Ces Pères de l’Église invoqués par l’auteur, ceux qui ont ferraillé feu et flammes avec les barbares de tous poils et les hérésies de toutes essences, ne renieraient pas une telle harangue. Ce n’étaient pas des Pères à roulettes. Ils n’ont pas cherché à « dédramatiser » et à « normaliser ». Par leur prédication et leur enseignement, ils ont ébranlé les fondations d’un monde païen et idolâtre et ils ont érigé l’Église qui, pendant ses siècles d’or, n’a jamais utilisé une pince à sucre dorée pour saisir notre péché et nous plonger dans l’eau de la grâce.

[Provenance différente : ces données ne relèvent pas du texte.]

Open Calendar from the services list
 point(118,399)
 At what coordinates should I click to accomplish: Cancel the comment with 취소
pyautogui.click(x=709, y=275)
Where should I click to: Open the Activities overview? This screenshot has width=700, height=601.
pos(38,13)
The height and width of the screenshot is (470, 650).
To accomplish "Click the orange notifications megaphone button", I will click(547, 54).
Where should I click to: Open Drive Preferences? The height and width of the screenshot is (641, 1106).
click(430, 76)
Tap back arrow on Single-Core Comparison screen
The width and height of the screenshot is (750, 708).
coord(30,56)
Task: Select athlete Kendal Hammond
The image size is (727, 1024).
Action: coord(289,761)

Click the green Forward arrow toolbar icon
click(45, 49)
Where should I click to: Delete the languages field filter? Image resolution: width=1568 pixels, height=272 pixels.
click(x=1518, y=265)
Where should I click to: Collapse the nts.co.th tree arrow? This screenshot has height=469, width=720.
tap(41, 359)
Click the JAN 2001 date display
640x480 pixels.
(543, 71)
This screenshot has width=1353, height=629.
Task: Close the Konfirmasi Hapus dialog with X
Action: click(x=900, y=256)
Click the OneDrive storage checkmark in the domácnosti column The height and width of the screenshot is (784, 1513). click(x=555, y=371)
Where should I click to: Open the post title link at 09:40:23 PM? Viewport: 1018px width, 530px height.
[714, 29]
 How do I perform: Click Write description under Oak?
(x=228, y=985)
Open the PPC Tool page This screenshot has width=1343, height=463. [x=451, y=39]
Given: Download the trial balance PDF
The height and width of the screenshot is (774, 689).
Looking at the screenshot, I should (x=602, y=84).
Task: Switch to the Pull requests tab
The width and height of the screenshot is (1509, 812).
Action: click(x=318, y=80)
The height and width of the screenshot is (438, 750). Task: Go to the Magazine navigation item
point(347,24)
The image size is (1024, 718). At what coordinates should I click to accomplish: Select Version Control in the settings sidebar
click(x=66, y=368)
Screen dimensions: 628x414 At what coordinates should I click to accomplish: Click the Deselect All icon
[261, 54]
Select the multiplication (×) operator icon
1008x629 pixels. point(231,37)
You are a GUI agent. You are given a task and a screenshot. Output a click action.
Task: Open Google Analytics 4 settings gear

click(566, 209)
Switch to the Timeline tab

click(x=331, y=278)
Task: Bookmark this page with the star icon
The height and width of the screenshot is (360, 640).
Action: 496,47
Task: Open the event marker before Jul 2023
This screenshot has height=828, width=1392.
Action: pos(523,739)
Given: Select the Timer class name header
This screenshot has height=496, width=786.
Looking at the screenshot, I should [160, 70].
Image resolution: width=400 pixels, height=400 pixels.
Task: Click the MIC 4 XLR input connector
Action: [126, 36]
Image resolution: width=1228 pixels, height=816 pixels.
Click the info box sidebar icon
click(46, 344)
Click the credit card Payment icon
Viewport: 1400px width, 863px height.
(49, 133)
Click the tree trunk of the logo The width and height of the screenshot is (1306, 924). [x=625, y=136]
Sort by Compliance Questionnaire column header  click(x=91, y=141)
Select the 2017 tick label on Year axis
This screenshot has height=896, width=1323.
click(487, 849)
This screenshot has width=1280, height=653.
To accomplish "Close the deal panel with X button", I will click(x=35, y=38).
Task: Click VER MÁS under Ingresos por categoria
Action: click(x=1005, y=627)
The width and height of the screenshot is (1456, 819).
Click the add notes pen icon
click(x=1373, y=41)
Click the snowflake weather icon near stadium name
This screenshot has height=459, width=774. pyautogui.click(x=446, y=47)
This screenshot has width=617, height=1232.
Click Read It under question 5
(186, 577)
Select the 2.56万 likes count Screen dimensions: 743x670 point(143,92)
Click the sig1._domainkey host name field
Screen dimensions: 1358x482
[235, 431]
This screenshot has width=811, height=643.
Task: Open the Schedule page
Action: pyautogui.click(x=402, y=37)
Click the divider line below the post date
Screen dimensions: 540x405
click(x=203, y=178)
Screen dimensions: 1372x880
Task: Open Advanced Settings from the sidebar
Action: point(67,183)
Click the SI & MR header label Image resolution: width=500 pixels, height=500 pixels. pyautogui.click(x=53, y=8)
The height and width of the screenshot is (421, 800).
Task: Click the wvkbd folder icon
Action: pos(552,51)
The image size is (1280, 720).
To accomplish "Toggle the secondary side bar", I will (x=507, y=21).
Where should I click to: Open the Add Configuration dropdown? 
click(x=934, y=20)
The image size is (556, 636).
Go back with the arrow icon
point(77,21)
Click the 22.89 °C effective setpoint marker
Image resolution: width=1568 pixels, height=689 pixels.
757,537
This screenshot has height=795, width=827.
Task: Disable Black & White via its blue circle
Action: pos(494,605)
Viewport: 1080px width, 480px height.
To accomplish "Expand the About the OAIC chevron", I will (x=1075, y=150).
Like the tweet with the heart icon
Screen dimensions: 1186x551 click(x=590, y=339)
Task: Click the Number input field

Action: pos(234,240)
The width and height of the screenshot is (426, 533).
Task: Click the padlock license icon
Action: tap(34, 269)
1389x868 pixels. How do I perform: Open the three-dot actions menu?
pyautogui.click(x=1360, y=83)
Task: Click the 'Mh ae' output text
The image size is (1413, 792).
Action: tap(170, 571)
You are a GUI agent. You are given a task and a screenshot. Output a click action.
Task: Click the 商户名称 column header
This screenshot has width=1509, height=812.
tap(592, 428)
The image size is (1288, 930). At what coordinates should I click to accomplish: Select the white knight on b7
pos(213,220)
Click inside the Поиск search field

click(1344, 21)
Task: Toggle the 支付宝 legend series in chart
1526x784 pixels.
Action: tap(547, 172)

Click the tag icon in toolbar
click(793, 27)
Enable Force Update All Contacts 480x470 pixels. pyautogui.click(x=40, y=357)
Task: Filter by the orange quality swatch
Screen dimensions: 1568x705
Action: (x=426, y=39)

Dans La Fin de l’histoire et le Dernier Homme, Francis Fukuyama, dès 1992, avait présenté ses inquiétudes face aux biotechnologies et au transhumanisme, s’opposant clairement à ces dérives. Il utilise, à la fin de son ouvrage, l’image suivante : l’histoire serait un convoi de chariots, comme lors de la ruée vers l’Ouest américain ; durant le trajet, certains chariots sont attaqués et détruits, d’autres versent dans des ravins, d’autres encore s’arrêtent définitivement à une étape. Le reste arrive à destination et tout le monde est content, ou presque car il est possible que quelques chariots et leurs occupants décident de poursuivre la route. L’homme à roulettes de notre époque est guetté par mille dangers, qu’il se crée souvent lui-même. Combien de ces héros sur roues arriveront-ils à destination, c’est-à-dire dans la béatitude éternelle, si aucune voix d’autorité ne se lève pour leur signaler les obstacles et les précipices ?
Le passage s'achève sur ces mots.